STATED PROBLEM:
Reproduce verbatim only the lines from the one containing "You are a computer-use agent. Viewport: 973px" up to and including the one containing "(x=792, y=64)".

EXTRACTED ENTRIES:
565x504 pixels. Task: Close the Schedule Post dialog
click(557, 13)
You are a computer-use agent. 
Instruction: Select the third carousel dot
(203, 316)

---

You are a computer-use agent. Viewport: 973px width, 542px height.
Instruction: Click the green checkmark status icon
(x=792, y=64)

RESULT OF THE TASK:
You are a computer-use agent. Viewport: 973px width, 542px height.
Instruction: Click the green checkmark status icon
(x=792, y=64)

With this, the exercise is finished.